In the entries that follow, find the line containing "You are a computer-use" and the line containing "Open the two-dot like/comment menu button", then copy exactly everything from the first through the second except the pictures.

INPUT DATA:
-=-=-=-=-
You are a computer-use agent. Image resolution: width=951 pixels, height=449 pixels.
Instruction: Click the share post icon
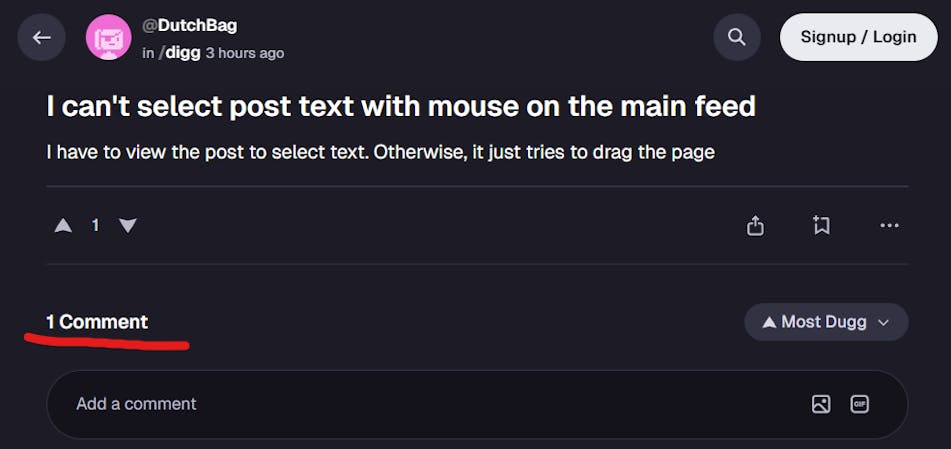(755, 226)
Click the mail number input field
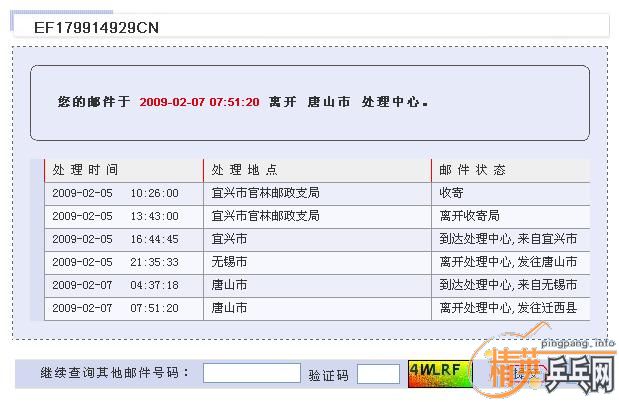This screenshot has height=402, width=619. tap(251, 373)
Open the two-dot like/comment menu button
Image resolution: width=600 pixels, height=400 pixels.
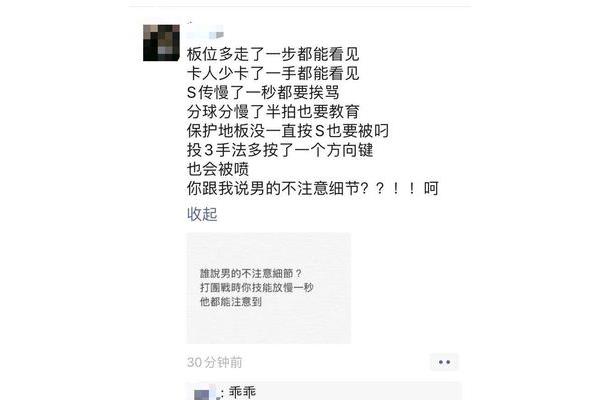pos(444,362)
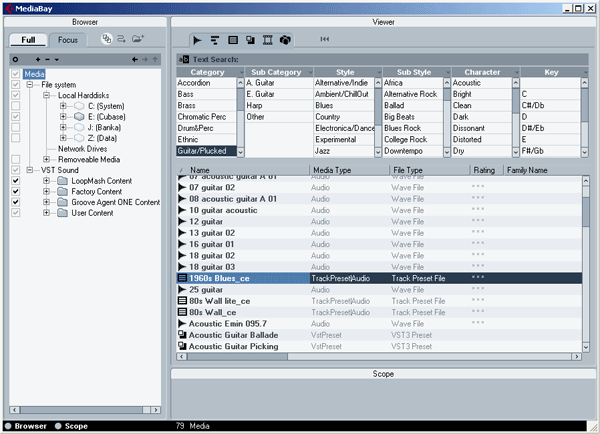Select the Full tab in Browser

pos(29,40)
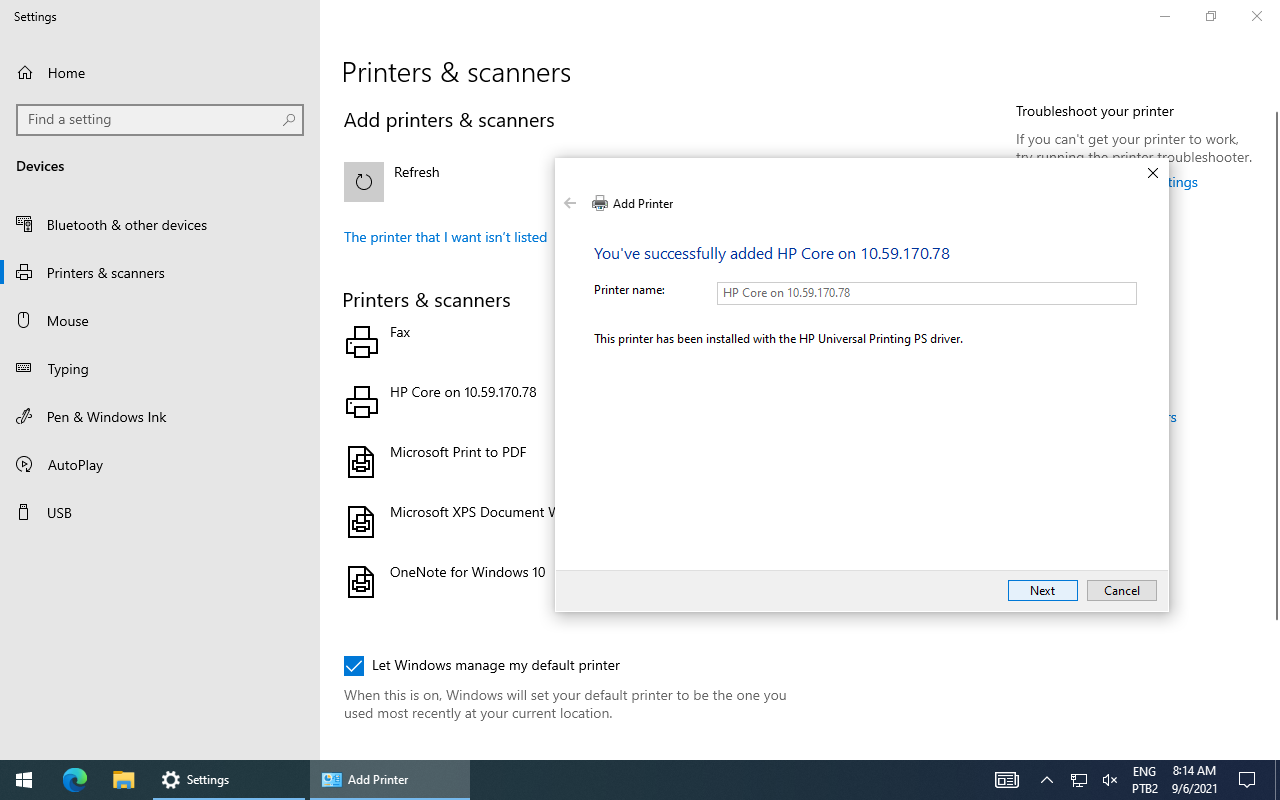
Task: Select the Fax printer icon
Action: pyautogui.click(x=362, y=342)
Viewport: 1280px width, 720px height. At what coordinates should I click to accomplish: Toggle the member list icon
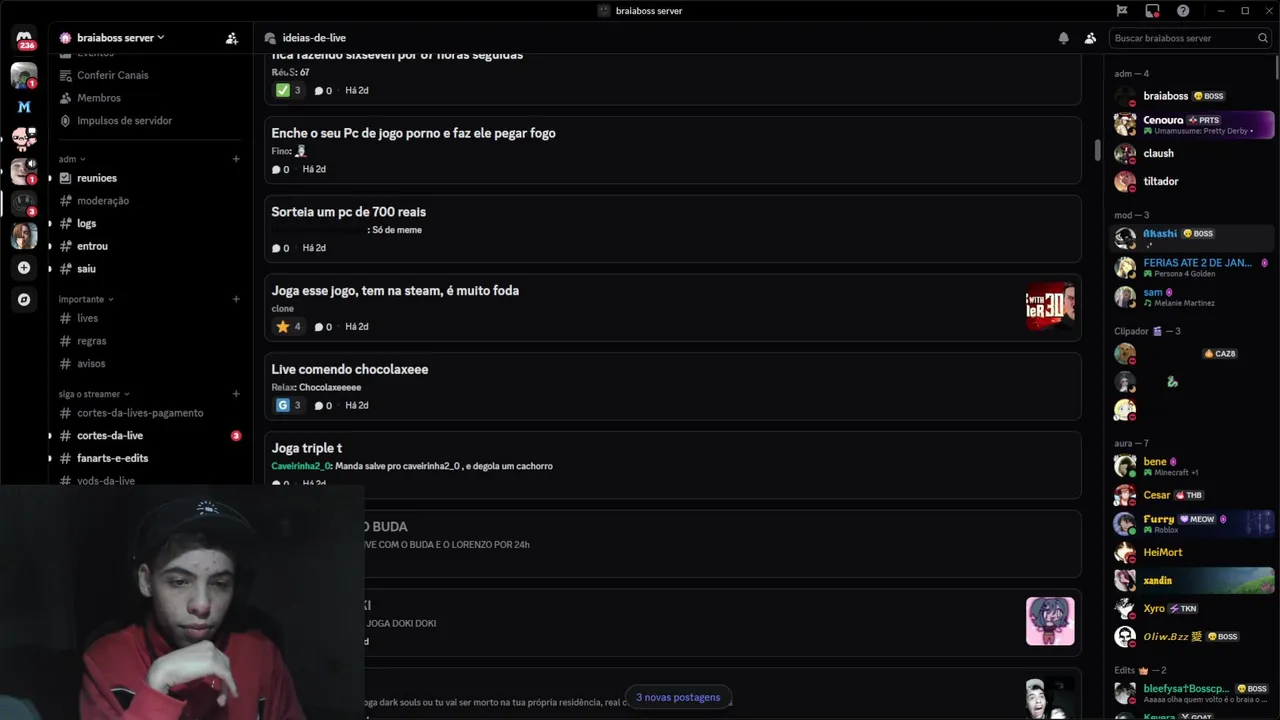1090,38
-=-=-=-=-
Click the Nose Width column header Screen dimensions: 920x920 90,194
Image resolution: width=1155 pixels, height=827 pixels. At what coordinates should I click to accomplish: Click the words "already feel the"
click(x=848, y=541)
-=-=-=-=-
SOLUTION TO THE PROBLEM:
You are a computer-use agent. Image resolution: width=951 pixels, height=449 pixels.
Instruction: Click the share post icon
(755, 226)
Click the mail number input field
This screenshot has height=402, width=619. tap(251, 373)
Open the two-dot like/comment menu button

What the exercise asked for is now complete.